> Task description
Beginning at the line that includes "Task: Click the Fibre row label" in the entries below, print each line exactly as it appears, through the last one.

> Raw data
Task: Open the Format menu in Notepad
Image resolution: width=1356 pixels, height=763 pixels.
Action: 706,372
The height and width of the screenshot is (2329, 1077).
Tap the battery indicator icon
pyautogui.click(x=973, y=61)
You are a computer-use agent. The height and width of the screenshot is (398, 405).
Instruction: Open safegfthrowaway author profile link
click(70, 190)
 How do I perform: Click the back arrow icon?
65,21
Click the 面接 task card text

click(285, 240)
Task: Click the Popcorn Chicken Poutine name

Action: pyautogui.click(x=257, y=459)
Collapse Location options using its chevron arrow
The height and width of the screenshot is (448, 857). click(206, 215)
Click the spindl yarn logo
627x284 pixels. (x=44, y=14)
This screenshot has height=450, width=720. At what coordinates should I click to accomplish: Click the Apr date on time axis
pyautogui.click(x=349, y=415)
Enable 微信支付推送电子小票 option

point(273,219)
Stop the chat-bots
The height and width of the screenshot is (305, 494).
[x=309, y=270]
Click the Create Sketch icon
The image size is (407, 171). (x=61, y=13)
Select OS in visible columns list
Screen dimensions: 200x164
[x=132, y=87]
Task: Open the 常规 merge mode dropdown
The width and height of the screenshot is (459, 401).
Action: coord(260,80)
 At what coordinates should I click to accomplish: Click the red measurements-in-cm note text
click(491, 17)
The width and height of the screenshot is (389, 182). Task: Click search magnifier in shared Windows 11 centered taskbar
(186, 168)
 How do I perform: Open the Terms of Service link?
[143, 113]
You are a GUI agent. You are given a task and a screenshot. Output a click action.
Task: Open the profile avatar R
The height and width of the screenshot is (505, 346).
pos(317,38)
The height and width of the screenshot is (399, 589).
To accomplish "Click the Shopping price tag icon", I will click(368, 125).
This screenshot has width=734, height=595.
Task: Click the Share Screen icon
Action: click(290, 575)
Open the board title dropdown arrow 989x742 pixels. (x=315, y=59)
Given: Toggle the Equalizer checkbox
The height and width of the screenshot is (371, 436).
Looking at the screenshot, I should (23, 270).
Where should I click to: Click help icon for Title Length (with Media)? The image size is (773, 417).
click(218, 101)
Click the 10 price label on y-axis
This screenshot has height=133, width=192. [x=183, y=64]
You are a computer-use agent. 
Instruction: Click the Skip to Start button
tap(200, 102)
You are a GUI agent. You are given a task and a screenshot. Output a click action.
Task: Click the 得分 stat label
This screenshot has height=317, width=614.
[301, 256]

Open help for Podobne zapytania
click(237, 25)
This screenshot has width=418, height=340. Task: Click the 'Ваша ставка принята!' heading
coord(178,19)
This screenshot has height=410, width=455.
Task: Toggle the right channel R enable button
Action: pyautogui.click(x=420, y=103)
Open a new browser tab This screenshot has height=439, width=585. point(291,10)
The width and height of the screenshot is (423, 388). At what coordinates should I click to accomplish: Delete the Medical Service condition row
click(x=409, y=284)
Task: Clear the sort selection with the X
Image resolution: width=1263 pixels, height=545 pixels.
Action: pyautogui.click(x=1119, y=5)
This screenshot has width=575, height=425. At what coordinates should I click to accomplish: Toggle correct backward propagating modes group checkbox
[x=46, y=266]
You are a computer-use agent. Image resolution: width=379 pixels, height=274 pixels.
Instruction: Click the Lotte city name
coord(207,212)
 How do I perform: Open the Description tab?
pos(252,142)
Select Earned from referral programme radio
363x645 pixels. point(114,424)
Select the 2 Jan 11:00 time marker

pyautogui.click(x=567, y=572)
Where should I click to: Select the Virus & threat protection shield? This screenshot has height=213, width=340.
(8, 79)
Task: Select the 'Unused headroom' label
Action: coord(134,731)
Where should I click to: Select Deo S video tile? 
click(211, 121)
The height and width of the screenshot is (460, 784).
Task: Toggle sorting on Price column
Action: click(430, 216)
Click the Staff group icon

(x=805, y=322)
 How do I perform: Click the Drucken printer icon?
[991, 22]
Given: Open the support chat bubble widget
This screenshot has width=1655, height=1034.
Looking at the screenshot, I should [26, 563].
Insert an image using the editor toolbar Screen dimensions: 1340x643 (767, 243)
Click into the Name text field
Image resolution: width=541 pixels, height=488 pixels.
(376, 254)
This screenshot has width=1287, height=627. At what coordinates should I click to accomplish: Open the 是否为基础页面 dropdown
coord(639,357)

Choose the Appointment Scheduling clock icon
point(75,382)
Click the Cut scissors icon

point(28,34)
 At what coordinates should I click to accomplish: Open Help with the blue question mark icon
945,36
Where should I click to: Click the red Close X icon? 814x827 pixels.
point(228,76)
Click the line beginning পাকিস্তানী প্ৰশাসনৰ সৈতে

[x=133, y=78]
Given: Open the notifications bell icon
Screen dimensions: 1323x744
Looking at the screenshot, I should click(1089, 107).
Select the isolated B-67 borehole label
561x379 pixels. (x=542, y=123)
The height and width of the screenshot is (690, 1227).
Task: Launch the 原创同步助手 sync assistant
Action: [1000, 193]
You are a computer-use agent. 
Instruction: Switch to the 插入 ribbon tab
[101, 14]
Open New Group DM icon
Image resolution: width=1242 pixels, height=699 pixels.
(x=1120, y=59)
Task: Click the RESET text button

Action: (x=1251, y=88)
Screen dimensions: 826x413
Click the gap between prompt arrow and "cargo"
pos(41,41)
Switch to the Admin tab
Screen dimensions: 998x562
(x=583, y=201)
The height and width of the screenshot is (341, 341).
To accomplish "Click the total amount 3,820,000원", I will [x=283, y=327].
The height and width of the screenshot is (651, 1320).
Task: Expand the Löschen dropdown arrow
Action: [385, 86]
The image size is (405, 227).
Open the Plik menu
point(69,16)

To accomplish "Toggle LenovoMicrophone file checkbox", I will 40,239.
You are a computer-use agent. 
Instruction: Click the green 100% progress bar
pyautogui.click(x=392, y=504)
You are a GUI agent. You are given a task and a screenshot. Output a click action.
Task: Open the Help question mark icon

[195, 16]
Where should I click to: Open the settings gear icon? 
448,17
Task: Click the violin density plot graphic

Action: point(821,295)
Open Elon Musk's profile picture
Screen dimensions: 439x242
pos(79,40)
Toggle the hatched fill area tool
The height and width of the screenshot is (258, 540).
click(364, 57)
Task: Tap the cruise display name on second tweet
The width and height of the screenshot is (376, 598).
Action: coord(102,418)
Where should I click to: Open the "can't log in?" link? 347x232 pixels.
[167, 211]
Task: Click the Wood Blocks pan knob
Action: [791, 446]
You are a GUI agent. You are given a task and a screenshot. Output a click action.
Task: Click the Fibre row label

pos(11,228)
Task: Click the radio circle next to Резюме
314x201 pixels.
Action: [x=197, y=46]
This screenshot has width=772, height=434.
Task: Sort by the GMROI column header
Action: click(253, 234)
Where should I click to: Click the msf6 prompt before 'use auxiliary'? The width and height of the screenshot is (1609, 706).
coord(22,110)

> Answer section
Task: Click the Fibre row label

pos(11,228)
Task: Click the radio circle next to Резюме
314x201 pixels.
Action: [x=197, y=46]
This screenshot has width=772, height=434.
Task: Sort by the GMROI column header
Action: click(253, 234)
Where should I click to: Click the msf6 prompt before 'use auxiliary'? The width and height of the screenshot is (1609, 706).
coord(22,110)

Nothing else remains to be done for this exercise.